Fellow, Director of Studies in Mathematics and Graduate Tutor at Selwyn College
JJ Thompson Avenue
Cambridge CB3 0HE
Anita Faul came to Cambridge after studying two years in Germany. She did Part II and Part III Mathematics at Churchill College, Cambridge. Since these are only two years, and three years are necessary for a first degree, she does not hold one. However, this was followed by a PhD on the Faul-Powell Algorithm for Radial Basis Function Interpolation under the supervision of Professor Mike Powell. She then worked on the Relevance Vector Machine with Mike Tipping at Microsoft Research Cambridge. Ten years in industry followed where she worked on various algorithms on mobile phone networks, image processing and data visualization. Current projects are on machine learning techniques. In teaching she enjoys to bring out the underlying, connecting principles of algorithms which is the emphasis of her book on Numerical Analysis. She is working on a book on machine learning. She has another life, and it definitely feels like another life, as mother of three.
Departments and Institutes
There are several challenges with which data presents us nowadays. For one there is the abundance of data and the necessity to extract the essential information from the data. When tackling this task a balance has to be struck between putting aside irrelevant information and keeping the relevant one without getting lost in detail, known as overfitting. The law of parsimony, also known as Occam’s razor should be a guiding principle, keeping models simple while explaining the data.
The next challenge is the fact that the data is not static.
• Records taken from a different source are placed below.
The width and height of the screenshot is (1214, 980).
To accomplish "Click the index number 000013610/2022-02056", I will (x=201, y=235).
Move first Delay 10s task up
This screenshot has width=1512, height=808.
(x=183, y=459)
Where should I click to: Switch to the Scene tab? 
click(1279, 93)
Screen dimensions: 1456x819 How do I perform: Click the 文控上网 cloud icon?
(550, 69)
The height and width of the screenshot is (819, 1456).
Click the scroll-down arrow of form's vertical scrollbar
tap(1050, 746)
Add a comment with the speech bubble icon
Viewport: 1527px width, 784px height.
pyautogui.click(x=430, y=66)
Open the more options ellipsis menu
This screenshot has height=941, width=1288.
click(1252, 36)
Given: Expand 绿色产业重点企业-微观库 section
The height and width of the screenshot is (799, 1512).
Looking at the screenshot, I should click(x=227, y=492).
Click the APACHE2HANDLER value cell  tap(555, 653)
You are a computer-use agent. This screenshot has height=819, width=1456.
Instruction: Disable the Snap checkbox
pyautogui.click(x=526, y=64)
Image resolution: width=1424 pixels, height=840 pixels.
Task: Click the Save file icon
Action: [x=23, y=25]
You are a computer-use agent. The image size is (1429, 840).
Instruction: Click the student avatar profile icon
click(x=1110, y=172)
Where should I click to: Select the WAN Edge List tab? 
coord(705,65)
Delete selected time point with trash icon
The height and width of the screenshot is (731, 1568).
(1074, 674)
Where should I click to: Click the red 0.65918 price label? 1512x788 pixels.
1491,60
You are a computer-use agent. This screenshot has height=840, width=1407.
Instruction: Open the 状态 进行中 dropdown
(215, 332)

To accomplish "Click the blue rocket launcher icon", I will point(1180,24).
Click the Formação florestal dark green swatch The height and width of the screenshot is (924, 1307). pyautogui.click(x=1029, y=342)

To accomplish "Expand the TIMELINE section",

New data arrives constantly through the pipeline. Therefore, there is a need for models which update themselves as the new data becomes available. The models should be flexible enough to become more complex should this be necessary. In addition the models should inform us which data needs to be collected so that the collection process becomes most informative.
The third challenge is the analysis. Can we build systems which inform us of the underlying structure and processes which gave rise to the data? Moreover, it is not enough to discover the structure and processes, we also need to add meaning to it. Here different disciplines need to work together.
Another challenge are the conclusions we draw from the data. After all, as popularised by Mark Twain: "There are three kinds of lies: lies, damned lies, and statistics." An objective measure of confidence is needed to make generalized statements.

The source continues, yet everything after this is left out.